しんくら女性クリニック院長 塩見ひろ美(徳島市新蔵町)

 質問者の知りたい点は「ピリン系薬を服用してもよいか」ですが、質問者の悩んでいる症状は月経前の頭痛で、月経前症候群(PMS)あるいは片頭痛と考えられるものです。この症状についても説明します。

 まず、市販のピリン系薬を月経のたびに2~3回服用しても問題ないかという点に関して、結論からいえば問題ないと考えます。なぜなら、いつも服用しているピリン系薬で十分な効果があるようですし、副作用もなく、服用回数もひと月に2~3回ですので、多い回数ではないからです。

 おそらく、ピリン系薬は危険で身体に悪いのではないかと思っていらっしゃるのかもしれません。

 ピリン系薬剤というのは俗称で、薬の構造がピラゾロン骨格を基本骨格とする解熱鎮痛薬のことです。1980年代に、ピリン系薬剤による顆粒(かりゅう)球(血液中の白血球の1タイプ)減少症、消化管出血、皮膚障害などの重篤な副作用が問題になったことから、当時の厚生省(現厚生労働省)が安全性の見直しを行い、現在、ピリン系薬は副作用の発現の少ないものだけが市販されています。

 ピリン系なので副作用が起こりやすいということはないと考えてください。また、ピリン系でも非ピリン系でも、アレルギーをはじめとする副作用が生じる可能性はあります。大事なことは、市販の鎮痛薬はピリン系でもピリン系以外でも、ご自分にあった薬剤を適正量服用することです。

 さて、頭痛で悩んでいる方は非常に多く、主に一般内科や脳神経外科を受診されているでしょう。しかし、質問者のように月経の前に繰り返し起こる頭痛では、産婦人科を受診されることも少なくありません。なぜなら、月経前緊張症、あるいはPMSと呼ばれる病態の一つとしてとらえられるからです。

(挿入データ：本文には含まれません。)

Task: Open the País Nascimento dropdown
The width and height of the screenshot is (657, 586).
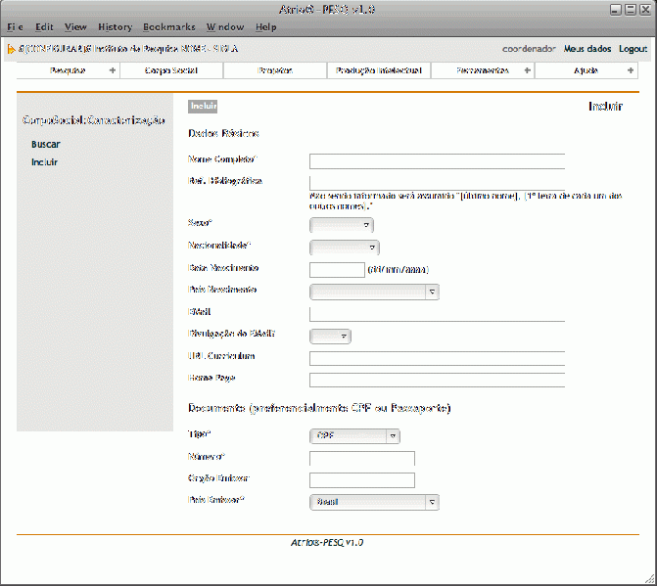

 最近、PMSという言葉は、若い方を中心に一般にもかなり知られるようになったと思います。PMSは月経周期のうちの排卵後に次のようなさまざまな症状が自覚されます。身体的には、頭痛、腹部が張る感じ、むくみ、乳房の張る感じ、倦怠(けんたい)感など、精神的には、気持ちが落ち込む、いらいらする、集中力が低下する-などです。そして、次の月経がくるとこれらの症状は消失していきます。排卵後に卵巣から分泌される黄体ホルモンが原因になっていることは明らかになっていますが、病態のすべてが解明されているわけではありません。

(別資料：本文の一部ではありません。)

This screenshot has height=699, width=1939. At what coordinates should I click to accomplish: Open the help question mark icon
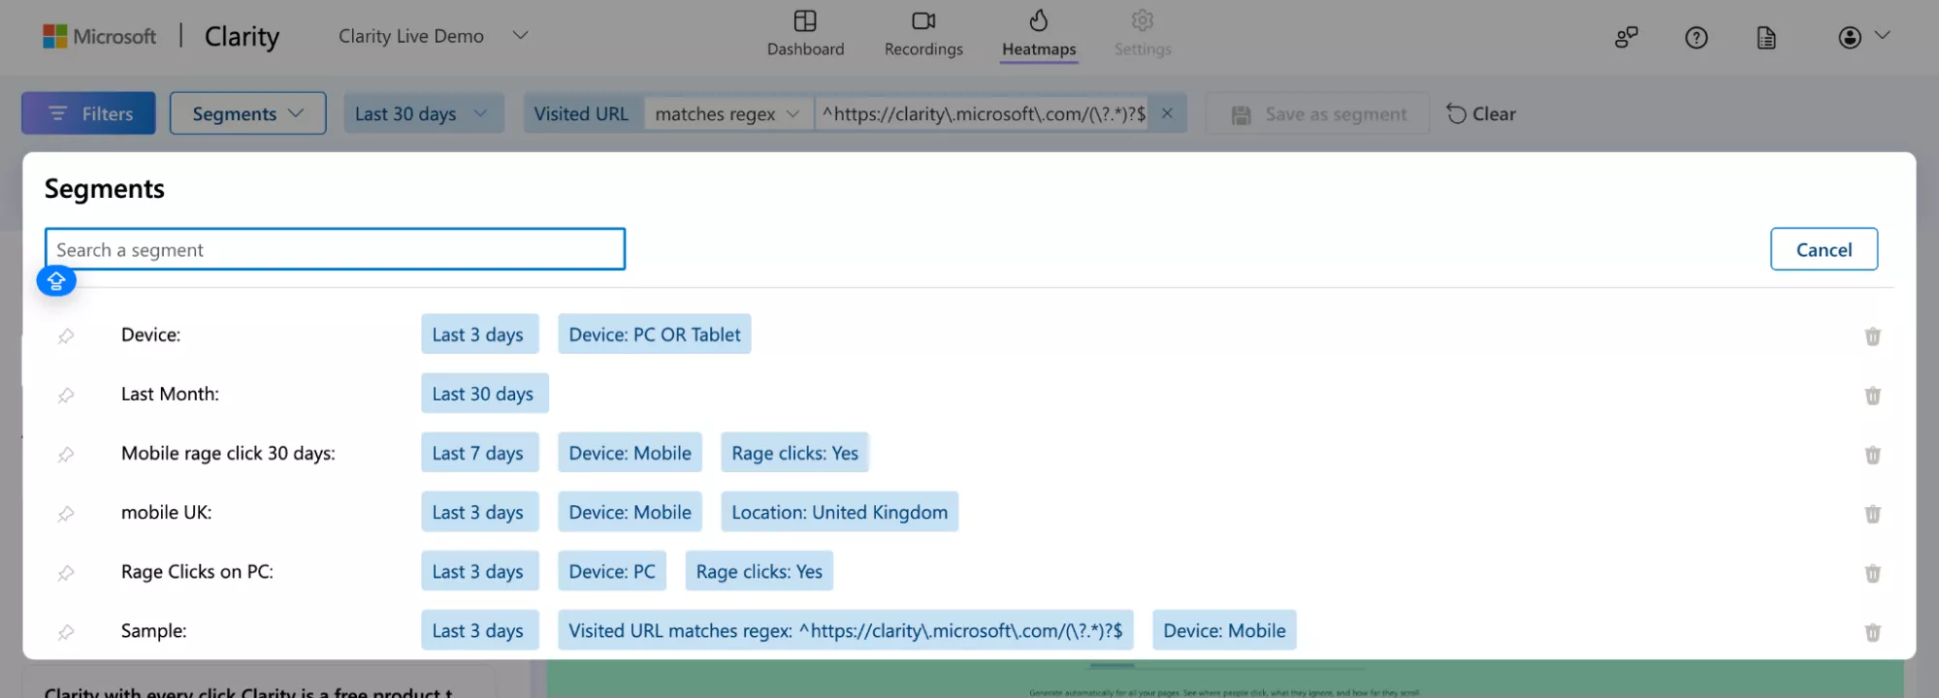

 PMSの治療としては、避妊薬である低用量ピル、うつ病の治療薬である選択的セロトニン再吸収阻害薬(SSRI)、漢方療法などがあります。しかし、質問者のように月経前の頭痛のみの症状の場合は、慢性頭痛の一つのタイプ、片頭痛の一種ととらえて、トリプタン製剤や漢方薬の片頭痛の薬である呉茱萸湯(ごしゅゆとう)、あるいは漢方薬の桂枝茯苓丸(けいしぶくりょうがん)などで効果がある場合があります。鎮痛剤以外の薬が頭痛に効くこともあるわけです。

 なお慢性頭痛は、脳腫瘍(しゅよう)や脳血管障害が原因である可能性は高くないかもしれませんが、質問者のように、一度MRIやCTでこれらの疾患の有無を検査することは大切なことです。